→ To do
Find how many lines in the entries below carry the word "will" and answer with only that figure.
[Start of section]
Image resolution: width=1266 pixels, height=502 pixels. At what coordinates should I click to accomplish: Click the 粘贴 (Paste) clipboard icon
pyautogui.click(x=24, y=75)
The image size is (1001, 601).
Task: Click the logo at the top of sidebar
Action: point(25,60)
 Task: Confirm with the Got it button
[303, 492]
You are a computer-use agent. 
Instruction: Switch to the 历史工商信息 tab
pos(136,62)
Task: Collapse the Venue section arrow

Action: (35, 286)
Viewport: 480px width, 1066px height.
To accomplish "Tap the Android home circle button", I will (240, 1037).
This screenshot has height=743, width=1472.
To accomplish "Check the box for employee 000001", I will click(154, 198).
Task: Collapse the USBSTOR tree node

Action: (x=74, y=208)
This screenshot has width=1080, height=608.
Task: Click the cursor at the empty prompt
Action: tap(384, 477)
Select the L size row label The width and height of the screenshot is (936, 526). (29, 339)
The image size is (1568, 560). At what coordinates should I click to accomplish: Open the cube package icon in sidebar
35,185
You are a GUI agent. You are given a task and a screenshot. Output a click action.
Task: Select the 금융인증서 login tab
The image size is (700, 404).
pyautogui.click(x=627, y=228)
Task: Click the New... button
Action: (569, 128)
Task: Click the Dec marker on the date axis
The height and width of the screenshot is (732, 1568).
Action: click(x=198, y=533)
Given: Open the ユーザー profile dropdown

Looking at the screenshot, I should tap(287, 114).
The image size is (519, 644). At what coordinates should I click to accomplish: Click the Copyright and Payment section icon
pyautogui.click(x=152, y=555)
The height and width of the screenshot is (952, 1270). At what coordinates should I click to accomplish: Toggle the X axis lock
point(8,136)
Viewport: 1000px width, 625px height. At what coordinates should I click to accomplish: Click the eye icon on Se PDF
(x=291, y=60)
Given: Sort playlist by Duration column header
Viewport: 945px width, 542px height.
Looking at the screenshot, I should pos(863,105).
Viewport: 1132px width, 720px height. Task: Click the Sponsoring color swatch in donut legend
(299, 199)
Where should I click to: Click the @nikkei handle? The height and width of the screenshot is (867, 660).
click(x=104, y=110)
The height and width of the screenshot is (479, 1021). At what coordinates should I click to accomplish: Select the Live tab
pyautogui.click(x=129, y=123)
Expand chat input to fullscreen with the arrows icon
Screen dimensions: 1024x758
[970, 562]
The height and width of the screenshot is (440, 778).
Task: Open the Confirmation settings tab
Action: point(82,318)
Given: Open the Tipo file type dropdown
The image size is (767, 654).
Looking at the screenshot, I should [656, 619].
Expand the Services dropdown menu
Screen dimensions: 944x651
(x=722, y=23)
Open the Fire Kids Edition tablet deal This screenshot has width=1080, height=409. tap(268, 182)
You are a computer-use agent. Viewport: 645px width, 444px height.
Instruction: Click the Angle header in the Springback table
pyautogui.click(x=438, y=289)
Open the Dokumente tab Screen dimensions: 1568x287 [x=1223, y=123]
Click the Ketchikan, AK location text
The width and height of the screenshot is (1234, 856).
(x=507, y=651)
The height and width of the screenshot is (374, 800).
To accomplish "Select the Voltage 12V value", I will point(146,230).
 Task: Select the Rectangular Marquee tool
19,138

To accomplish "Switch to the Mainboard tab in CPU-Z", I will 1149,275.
[End of section]
→ Completed exercise
4